Written request 1 =>
From the mayonnaise text below, list every description the writer gives of the eggs that were bought.

There’s cooking and there’s cooking.
Throwing some chicken on the grill, over seasoning with a store-bought seasoning mix, then checking that it is cooked enough to avoid salmonella poisoning is cooking of a sort. Throwing everything into a pot and cooking until done is also technically cooking, but ‘cooking’ is a discipline that extends across a continuum from the ham-fisted, knuckle-dragging cooking that I do, through an inspired craft, ending at fine artistry in edibles.
I think cooking is a big part of any success I have had over the years in maintaining my (at the moment) 65 pound weight loss – and I’ve made a number of inspired dishes, though a true gastronomic devotee would be generous in saying that it least there was some creativity and enthusiasm.
But then there’s technique – knowing what your ingredients can do, understanding their properties and the proportions that yield something special – something unexpected. Something rising above mere cooking.
Mayonnaise is one of these things.
I’ve tried making mayonnaise before. Instructions? Who needs instructions? I put the ingredients together and blended, only to create an oily speckled goo, only good for clogging my kitchen drain.
This left me scared to try again, but I am a slave to the fatty, tangy goodness that is mayonnaise.
What is the problem, you say? You’re on a low carb diet – why not buy mayonnaise and be done with it?
The oils used in commercial mayonnaise is the problem. Since fats make up about 70% of my calories, I believe it’s pretty important that I use high quality fats. As detailed in my post The Skinny on Fats – Without the Gobbledygook’, I am wary of seed oils. Most commercial mayonnaise is made from soybean oil – heated to high temperatures, bleached, deodorized, and utterly ruined as a foodstuff. The oil in the soybean was meant to be *in a soybean*. Take it out and it become denatured, and in my humble opinion – dangerous.
You can buy ‘Olive oil Mayonnaise’ – can’t you?
Yeah – right. Read the label – the put in just enough to be allowed to legally put it on the label – and olive oil is one of the most counterfeited foods.
Call me paranoid, but I think commercial mayonnaise is probably the worst low carb food I regularly eat.
I decided this past weekend that I would try again to make my own. This time I knew a bit more about the science behind the ingredients – at least I thought so.
Mayonnaise is mostly oil and egg yolks. Egg yolks have magical properties in the hands of someone who knows what to do with them. They are an emulsifier – helping to mix things together that don’t particularly want to be mixed – but you have to know that this is a process that requires a little technique – and I mean a little – but the last time I tried I just put all the ingredients in a jar and blended. Result: oily speckled goo.
This time I decided to actually try to follow the recipe – sorta. There are scads of recipes on the Internet and they are pretty much the same. Here’s what I used:
- 1 cup of the best olive oil I can get my hands on: Trader Joe’s California Estate Extra Virgin. The stuff is unfiltered, fresh, and has a spiciness to it that actually tickles the back of the throat and makes you cough. It is intense ans unlike anything else I’ve ever eaten
- 2 egg yolks. Since we’re eating raw eggs here, I have some trepidation – but I eat raw fish as sashimi and raw oysters. You take chances with *any* food you eat, I told myself as reassurance. To reduce the odds of an inconvenient stomach-pumping, I bought the most expensive, organic, cage free, pastured eggs. Again, I justify this by avoiding supplements and spending that money on high-quality food instead.

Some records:
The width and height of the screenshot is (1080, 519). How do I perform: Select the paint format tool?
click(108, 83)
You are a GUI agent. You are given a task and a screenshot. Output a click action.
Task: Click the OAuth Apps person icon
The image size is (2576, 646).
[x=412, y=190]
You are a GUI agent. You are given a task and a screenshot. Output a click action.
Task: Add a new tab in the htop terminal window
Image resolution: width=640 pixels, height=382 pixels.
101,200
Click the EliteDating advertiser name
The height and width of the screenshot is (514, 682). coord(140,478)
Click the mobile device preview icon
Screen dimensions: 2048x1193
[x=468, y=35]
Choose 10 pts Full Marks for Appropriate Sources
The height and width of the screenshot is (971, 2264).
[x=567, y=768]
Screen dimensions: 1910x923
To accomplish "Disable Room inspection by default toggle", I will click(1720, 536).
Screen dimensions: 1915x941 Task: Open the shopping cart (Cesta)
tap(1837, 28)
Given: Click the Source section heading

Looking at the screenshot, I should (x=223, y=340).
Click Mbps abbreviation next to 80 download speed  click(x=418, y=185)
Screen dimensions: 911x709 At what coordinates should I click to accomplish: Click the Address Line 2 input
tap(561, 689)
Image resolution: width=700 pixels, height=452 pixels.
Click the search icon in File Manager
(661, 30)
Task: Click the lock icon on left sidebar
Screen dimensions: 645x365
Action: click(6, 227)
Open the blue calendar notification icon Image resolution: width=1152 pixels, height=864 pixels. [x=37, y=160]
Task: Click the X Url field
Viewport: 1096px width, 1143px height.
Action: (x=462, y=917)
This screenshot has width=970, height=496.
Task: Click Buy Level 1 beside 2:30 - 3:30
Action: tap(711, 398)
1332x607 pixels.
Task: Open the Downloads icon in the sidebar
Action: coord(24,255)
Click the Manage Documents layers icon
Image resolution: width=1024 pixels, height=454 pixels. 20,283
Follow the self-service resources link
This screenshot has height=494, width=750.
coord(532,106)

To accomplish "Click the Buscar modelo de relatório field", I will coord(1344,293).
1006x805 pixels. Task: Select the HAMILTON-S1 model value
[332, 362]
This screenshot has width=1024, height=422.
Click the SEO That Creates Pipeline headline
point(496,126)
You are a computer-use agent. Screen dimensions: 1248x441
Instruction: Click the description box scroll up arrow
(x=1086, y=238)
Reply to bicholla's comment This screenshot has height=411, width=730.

Written request 2 =>
In the records above, reproduce the stretch from the line containing "Image resolution: width=700" through the line containing "Open the blue", substituting "button" for "icon" and leaving everything else unchanged.

Written response 1 =>
most expensive, organic, cage free, pastured

Written response 2 =>
Image resolution: width=700 pixels, height=452 pixels.
Click the search button in File Manager
(661, 30)
Task: Click the lock button on left sidebar
Screen dimensions: 645x365
Action: click(6, 227)
Open the blue calendar notification button Image resolution: width=1152 pixels, height=864 pixels. [x=37, y=160]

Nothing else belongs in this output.